Start of Block
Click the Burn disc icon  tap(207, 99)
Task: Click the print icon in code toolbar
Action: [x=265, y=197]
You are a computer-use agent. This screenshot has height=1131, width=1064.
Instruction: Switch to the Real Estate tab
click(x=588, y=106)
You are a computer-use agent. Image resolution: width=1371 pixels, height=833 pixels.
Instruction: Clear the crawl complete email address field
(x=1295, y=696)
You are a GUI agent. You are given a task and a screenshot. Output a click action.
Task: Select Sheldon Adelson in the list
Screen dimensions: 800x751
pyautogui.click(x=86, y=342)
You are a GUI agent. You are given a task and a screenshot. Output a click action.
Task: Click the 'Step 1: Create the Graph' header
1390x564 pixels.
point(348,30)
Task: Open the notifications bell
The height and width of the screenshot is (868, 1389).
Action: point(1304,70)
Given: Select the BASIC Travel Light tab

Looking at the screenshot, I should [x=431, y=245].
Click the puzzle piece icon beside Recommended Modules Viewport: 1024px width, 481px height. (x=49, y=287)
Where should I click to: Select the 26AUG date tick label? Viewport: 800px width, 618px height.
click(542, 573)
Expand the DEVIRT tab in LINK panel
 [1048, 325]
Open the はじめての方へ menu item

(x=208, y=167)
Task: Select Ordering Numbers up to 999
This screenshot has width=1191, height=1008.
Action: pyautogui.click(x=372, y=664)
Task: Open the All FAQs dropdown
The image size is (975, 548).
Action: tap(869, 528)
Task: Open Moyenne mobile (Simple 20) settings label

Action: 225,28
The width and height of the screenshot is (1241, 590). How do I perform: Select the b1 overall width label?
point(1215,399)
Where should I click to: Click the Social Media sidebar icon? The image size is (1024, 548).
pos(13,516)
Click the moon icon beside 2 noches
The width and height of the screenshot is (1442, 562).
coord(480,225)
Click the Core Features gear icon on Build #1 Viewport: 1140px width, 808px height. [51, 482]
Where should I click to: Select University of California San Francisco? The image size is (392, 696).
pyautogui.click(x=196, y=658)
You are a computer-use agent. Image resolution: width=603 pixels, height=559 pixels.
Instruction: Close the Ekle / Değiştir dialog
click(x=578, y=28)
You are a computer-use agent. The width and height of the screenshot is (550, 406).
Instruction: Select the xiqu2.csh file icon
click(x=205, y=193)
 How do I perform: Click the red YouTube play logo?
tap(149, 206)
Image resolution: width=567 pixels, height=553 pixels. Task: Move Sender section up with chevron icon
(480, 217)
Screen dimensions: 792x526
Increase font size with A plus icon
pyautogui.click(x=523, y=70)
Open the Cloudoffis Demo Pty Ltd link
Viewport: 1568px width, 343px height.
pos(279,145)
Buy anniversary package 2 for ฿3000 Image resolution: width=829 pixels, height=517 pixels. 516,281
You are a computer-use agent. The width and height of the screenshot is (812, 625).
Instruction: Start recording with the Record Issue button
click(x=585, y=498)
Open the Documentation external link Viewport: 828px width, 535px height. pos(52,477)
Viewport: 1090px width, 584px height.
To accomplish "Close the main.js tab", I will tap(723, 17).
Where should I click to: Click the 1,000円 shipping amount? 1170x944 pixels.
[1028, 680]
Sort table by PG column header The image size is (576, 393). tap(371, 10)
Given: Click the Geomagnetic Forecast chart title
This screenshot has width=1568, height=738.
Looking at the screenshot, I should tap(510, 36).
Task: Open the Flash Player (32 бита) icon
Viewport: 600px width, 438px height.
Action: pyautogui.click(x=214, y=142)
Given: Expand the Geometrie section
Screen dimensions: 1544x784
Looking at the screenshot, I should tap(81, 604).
End of Block
Exercise brief
Please give back every line of the listing exactly as it stands.

Exercise result
Click the Burn disc icon  tap(207, 99)
Task: Click the print icon in code toolbar
Action: [x=265, y=197]
You are a computer-use agent. This screenshot has height=1131, width=1064.
Instruction: Switch to the Real Estate tab
click(x=588, y=106)
You are a computer-use agent. Image resolution: width=1371 pixels, height=833 pixels.
Instruction: Clear the crawl complete email address field
(x=1295, y=696)
You are a GUI agent. You are given a task and a screenshot. Output a click action.
Task: Select Sheldon Adelson in the list
Screen dimensions: 800x751
pyautogui.click(x=86, y=342)
You are a GUI agent. You are given a task and a screenshot. Output a click action.
Task: Click the 'Step 1: Create the Graph' header
1390x564 pixels.
point(348,30)
Task: Open the notifications bell
The height and width of the screenshot is (868, 1389).
Action: point(1304,70)
Given: Select the BASIC Travel Light tab

Looking at the screenshot, I should [x=431, y=245].
Click the puzzle piece icon beside Recommended Modules Viewport: 1024px width, 481px height. (x=49, y=287)
Where should I click to: Select the 26AUG date tick label? Viewport: 800px width, 618px height.
click(542, 573)
Expand the DEVIRT tab in LINK panel
 [1048, 325]
Open the はじめての方へ menu item

(x=208, y=167)
Task: Select Ordering Numbers up to 999
This screenshot has width=1191, height=1008.
Action: pyautogui.click(x=372, y=664)
Task: Open the All FAQs dropdown
The image size is (975, 548).
Action: tap(869, 528)
Task: Open Moyenne mobile (Simple 20) settings label

Action: 225,28
The width and height of the screenshot is (1241, 590). How do I perform: Select the b1 overall width label?
point(1215,399)
Where should I click to: Click the Social Media sidebar icon? The image size is (1024, 548).
pos(13,516)
Click the moon icon beside 2 noches
The width and height of the screenshot is (1442, 562).
coord(480,225)
Click the Core Features gear icon on Build #1 Viewport: 1140px width, 808px height. [51, 482]
Where should I click to: Select University of California San Francisco? The image size is (392, 696).
pyautogui.click(x=196, y=658)
You are a computer-use agent. Image resolution: width=603 pixels, height=559 pixels.
Instruction: Close the Ekle / Değiştir dialog
click(x=578, y=28)
You are a computer-use agent. The width and height of the screenshot is (550, 406).
Instruction: Select the xiqu2.csh file icon
click(x=205, y=193)
 How do I perform: Click the red YouTube play logo?
tap(149, 206)
Image resolution: width=567 pixels, height=553 pixels. Task: Move Sender section up with chevron icon
(480, 217)
Screen dimensions: 792x526
Increase font size with A plus icon
pyautogui.click(x=523, y=70)
Open the Cloudoffis Demo Pty Ltd link
Viewport: 1568px width, 343px height.
pos(279,145)
Buy anniversary package 2 for ฿3000 Image resolution: width=829 pixels, height=517 pixels. 516,281
You are a computer-use agent. The width and height of the screenshot is (812, 625).
Instruction: Start recording with the Record Issue button
click(x=585, y=498)
Open the Documentation external link Viewport: 828px width, 535px height. pos(52,477)
Viewport: 1090px width, 584px height.
To accomplish "Close the main.js tab", I will tap(723, 17).
Where should I click to: Click the 1,000円 shipping amount? 1170x944 pixels.
[1028, 680]
Sort table by PG column header The image size is (576, 393). tap(371, 10)
Given: Click the Geomagnetic Forecast chart title
This screenshot has width=1568, height=738.
Looking at the screenshot, I should tap(510, 36).
Task: Open the Flash Player (32 бита) icon
Viewport: 600px width, 438px height.
Action: pyautogui.click(x=214, y=142)
Given: Expand the Geometrie section
Screen dimensions: 1544x784
Looking at the screenshot, I should tap(81, 604).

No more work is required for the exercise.